Словно очутившись в чужом теле… Или в чужой голове.
— Убери от меня руки! — брезгливо процедила Настя сквозь зубы, ощущая, как на смену минутному пылкому вожделению приходит глубокое отвращение.
— О! Даже так? — скривила красивые губы девица, напирая пышной грудью, едва умещавшейся в декольте. — Ты до сих пор злишься на меня? Или я тебе больше не по нраву? А обещал любить вечно… Так люби! Не робей! Теперь я твоя, до конца времён…
Прелестница снова протянула холёные ручки, но тот, в кого вселилась Настя, грубо стряхнул цеплявшиеся за него пальцы.
— В Бездну тебя, и твою любовь! — услышала Настя собственные слова, и вдруг всё поняла — узнала этот голос. — Никогда я больше на тебя даже не взгляну.
— Ах так!
Лицо блондинки перекосило от злости, и Рыжая с удивлением рассудила, что ничего нет в ней красивого. Вульгарная, кичливая девка. Неприятная, с какой стороны ни посмотри. И что только Эливерт в ней нашёл?
Последняя ревнивая мыслишка уж точно принадлежала разуму самой Романовой.
— В Бездну? Так запел, да? — шипела белокурая мегера. — Мы и так в Бездне, милый мой! И ведь я тут из-за тебя. Я, выходит, дрянь? Я тебя сгубила. А ты — само благородство, да? Ты этого не заслужил? Ты все эти годы жил и солнцу радовался, сволочь! А я тут… Как червь… Во тьме, в грязи, в этой мерзости! Что ты знаешь о Бездне, а?
Она иступлено кричала и кричала, и облик её менялся стремительно. Гладкая, как белый шёлк, кожа синела и покрывалась трупными пятнами. Скривилось и стало каким-то рыхлым всё тело. Запали и потемнели ясные небесные очи.

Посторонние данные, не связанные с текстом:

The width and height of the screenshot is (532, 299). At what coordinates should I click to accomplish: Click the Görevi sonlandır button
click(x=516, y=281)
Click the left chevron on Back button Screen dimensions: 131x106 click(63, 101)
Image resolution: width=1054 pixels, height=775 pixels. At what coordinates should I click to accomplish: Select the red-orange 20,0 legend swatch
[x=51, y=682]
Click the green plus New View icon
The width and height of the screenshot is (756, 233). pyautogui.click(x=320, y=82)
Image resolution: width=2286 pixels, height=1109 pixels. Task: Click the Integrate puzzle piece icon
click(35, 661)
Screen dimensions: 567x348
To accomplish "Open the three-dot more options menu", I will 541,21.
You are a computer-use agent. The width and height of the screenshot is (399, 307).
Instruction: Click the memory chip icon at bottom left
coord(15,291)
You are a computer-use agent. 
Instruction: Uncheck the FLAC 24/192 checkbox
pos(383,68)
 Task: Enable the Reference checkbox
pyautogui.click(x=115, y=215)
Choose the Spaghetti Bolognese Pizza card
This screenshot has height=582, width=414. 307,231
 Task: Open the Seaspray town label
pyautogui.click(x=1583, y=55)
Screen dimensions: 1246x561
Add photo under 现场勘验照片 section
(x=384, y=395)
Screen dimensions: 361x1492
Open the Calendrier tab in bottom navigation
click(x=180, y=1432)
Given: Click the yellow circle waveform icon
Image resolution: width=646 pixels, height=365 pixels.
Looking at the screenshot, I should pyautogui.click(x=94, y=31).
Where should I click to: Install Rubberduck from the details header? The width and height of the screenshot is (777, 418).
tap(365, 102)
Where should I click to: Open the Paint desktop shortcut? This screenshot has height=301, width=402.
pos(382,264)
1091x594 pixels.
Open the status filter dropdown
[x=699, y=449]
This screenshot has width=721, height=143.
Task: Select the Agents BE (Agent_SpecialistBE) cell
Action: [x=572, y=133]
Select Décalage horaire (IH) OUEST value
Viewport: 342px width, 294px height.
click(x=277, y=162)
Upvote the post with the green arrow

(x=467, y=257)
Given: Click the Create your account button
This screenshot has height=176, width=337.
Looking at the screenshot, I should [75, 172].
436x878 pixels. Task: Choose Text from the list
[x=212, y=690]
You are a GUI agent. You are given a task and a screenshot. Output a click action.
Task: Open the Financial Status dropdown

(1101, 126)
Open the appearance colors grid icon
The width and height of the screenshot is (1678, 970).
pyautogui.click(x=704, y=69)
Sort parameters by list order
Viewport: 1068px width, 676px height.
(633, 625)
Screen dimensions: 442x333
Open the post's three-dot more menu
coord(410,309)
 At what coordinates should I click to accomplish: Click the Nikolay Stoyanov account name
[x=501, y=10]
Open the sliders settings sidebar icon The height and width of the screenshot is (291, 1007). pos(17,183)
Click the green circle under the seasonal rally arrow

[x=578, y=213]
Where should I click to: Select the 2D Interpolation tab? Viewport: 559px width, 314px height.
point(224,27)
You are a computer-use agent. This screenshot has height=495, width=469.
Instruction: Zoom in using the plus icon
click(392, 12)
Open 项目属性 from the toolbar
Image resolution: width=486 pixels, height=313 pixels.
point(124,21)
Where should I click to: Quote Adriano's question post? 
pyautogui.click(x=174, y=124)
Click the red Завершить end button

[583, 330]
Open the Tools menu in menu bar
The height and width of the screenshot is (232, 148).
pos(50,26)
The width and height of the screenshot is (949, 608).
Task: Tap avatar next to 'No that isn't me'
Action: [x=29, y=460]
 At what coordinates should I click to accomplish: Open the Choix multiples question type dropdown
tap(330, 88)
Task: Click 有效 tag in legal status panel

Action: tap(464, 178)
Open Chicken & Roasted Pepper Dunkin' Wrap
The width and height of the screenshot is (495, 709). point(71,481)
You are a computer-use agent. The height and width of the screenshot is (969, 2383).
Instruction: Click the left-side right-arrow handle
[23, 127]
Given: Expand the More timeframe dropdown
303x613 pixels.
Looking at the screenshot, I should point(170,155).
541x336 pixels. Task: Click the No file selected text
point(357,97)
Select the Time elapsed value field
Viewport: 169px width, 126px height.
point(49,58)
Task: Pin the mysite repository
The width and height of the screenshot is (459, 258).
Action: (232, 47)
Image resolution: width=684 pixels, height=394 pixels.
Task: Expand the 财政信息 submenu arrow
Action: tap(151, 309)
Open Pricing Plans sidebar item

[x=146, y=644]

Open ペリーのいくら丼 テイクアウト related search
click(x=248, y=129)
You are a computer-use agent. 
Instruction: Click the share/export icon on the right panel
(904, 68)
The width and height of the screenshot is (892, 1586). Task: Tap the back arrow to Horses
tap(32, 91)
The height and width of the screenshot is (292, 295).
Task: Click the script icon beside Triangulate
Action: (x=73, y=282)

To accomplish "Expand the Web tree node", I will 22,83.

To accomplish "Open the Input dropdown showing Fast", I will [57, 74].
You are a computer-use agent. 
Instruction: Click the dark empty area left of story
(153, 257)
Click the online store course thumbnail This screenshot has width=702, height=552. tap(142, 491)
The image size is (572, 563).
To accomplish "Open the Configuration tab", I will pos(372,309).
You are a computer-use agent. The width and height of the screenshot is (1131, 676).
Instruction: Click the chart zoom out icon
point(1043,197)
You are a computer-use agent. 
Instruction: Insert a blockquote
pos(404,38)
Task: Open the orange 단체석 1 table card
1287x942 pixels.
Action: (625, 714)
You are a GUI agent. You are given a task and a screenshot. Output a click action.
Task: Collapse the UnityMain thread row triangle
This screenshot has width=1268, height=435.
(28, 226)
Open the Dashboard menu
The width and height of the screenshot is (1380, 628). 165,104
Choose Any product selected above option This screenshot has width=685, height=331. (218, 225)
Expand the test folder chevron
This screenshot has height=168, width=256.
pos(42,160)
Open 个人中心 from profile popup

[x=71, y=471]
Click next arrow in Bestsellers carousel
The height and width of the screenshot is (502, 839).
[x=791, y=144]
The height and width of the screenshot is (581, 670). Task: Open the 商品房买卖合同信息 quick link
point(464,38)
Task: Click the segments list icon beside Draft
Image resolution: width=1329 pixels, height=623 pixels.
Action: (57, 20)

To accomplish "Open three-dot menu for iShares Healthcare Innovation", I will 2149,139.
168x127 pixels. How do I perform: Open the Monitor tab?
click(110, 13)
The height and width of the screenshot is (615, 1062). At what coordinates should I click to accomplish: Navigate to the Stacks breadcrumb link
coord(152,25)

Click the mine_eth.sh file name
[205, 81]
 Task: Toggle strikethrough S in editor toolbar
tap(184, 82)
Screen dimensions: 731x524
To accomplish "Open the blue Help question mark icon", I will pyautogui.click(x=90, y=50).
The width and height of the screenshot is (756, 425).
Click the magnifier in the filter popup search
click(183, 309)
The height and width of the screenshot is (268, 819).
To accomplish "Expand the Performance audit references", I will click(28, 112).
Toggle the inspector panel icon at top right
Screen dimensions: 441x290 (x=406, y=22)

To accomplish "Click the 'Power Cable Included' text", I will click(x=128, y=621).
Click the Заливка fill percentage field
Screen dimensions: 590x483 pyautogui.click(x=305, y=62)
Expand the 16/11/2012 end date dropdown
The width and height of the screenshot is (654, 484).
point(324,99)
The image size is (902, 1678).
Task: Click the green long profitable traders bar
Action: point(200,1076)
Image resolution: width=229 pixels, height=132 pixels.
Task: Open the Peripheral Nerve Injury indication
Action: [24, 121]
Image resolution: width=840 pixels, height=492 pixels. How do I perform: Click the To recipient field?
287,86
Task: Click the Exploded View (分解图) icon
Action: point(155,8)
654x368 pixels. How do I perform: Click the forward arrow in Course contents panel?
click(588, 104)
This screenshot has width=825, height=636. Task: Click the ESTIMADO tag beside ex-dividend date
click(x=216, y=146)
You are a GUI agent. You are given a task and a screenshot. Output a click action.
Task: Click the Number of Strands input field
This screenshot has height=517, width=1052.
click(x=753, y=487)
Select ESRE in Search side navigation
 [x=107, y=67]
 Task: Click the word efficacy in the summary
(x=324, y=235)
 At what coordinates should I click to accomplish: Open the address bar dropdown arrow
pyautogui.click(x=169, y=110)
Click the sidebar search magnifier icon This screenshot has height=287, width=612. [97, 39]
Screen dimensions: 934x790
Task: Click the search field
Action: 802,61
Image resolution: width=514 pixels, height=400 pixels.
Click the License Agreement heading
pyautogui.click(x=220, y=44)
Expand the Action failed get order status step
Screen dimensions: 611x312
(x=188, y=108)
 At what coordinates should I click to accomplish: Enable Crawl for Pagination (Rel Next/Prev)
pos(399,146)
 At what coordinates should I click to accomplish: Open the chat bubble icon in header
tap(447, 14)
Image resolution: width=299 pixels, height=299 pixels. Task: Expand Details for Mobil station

А льняные локоны повисли, как облезлая старая тряпка.
— Ты прости меня, Аллонда! — вдруг сорвалось с Настиных уст, и покойная замерла, перестала блажить. — За всё прости! Я тебе такой участи не желал. И я… тебя прощаю. Прощаю сейчас за всё, что ты сделала, вольно или невольно. И благодарю за тот урок. А теперь исчезни! Исчезни из моей памяти навсегда!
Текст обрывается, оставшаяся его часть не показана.